● ASSIGNMENT
Can you rewrite the data below, changing "screenshot" to "screen capture" and keeping everything else the same, with the pictures left out?

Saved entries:
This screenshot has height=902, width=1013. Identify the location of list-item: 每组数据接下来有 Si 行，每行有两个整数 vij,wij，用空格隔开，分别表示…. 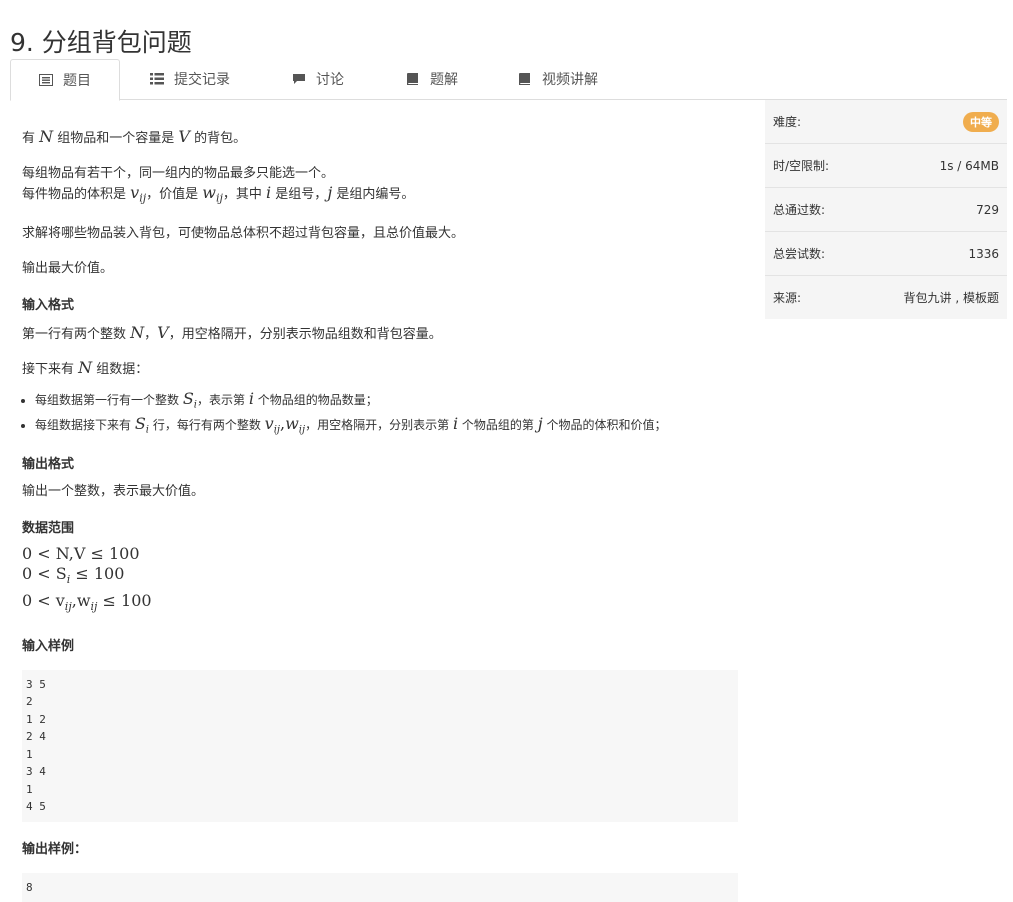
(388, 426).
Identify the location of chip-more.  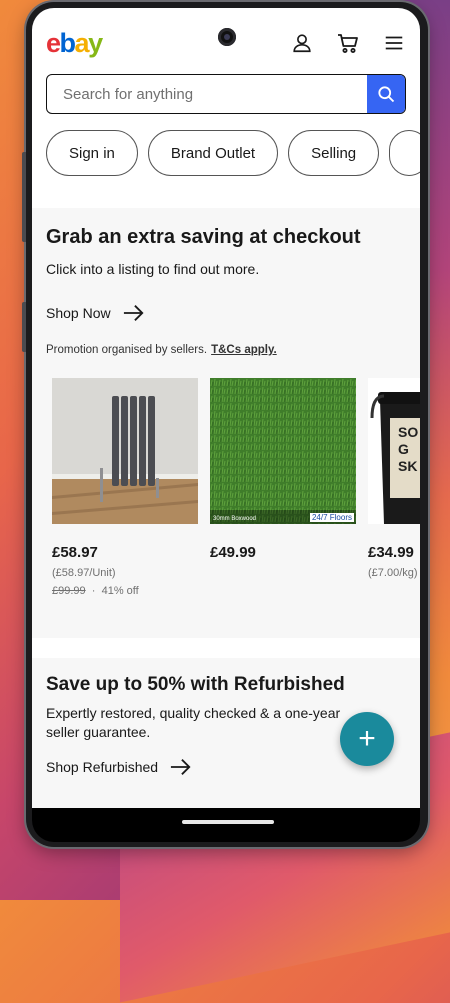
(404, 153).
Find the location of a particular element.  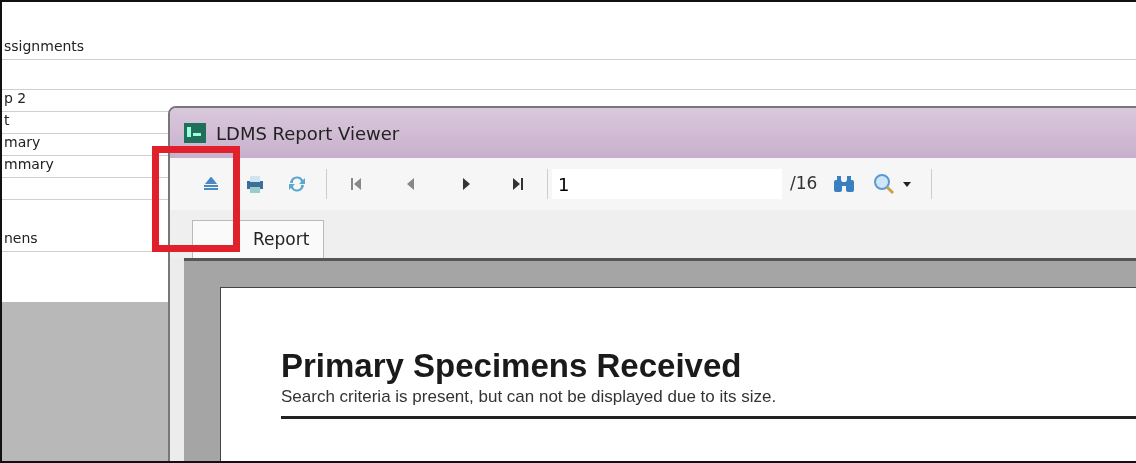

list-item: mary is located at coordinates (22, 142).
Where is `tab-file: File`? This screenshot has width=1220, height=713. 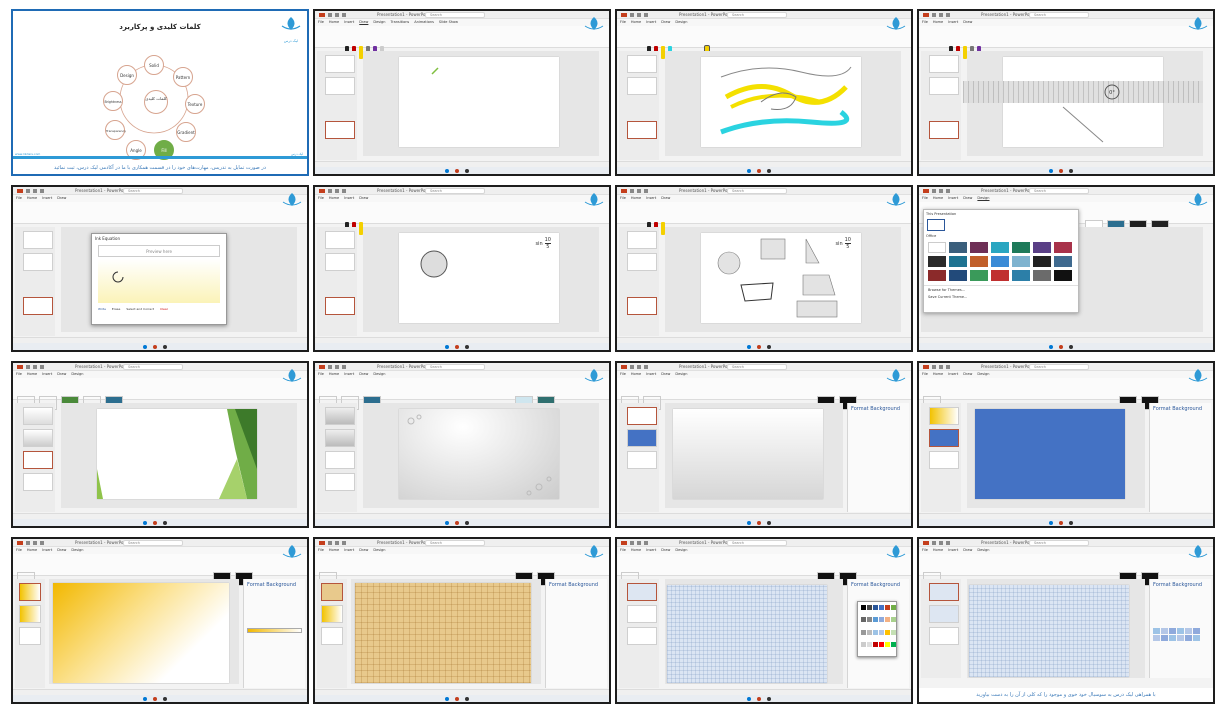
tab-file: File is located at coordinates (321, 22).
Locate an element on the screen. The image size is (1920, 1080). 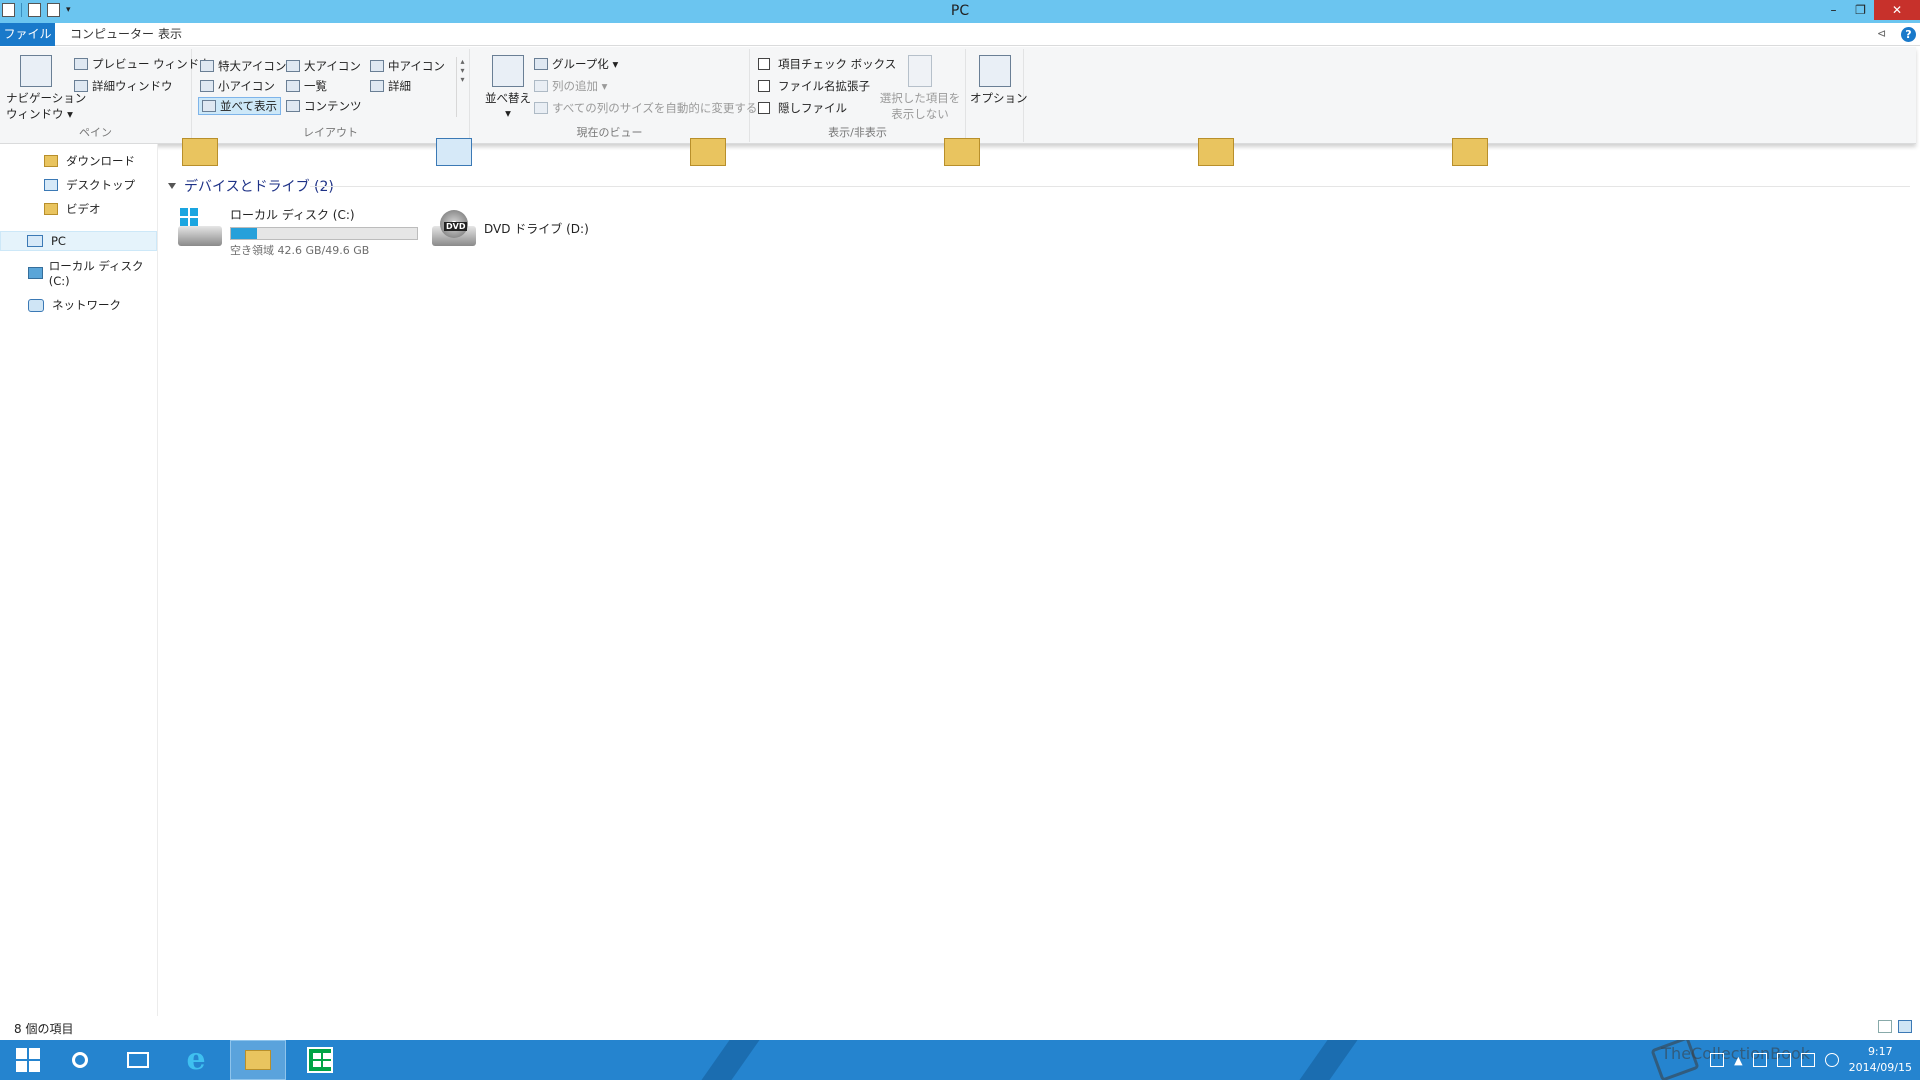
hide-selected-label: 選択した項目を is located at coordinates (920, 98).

● WRITTEN SOLUTION
This screen capture has height=902, width=1013. Identify the location of list-item: 每组数据接下来有 Si 行，每行有两个整数 vij,wij，用空格隔开，分别表示…. 
(388, 426).
Identify the location of chip-more.  
(404, 153).
Find the location of a particular element.  

list-item: mary is located at coordinates (22, 142).
Where is `tab-file: File`? This screen capture has width=1220, height=713. 
tab-file: File is located at coordinates (321, 22).
Locate an element on the screen. The image size is (1920, 1080). 
hide-selected-label: 選択した項目を is located at coordinates (920, 98).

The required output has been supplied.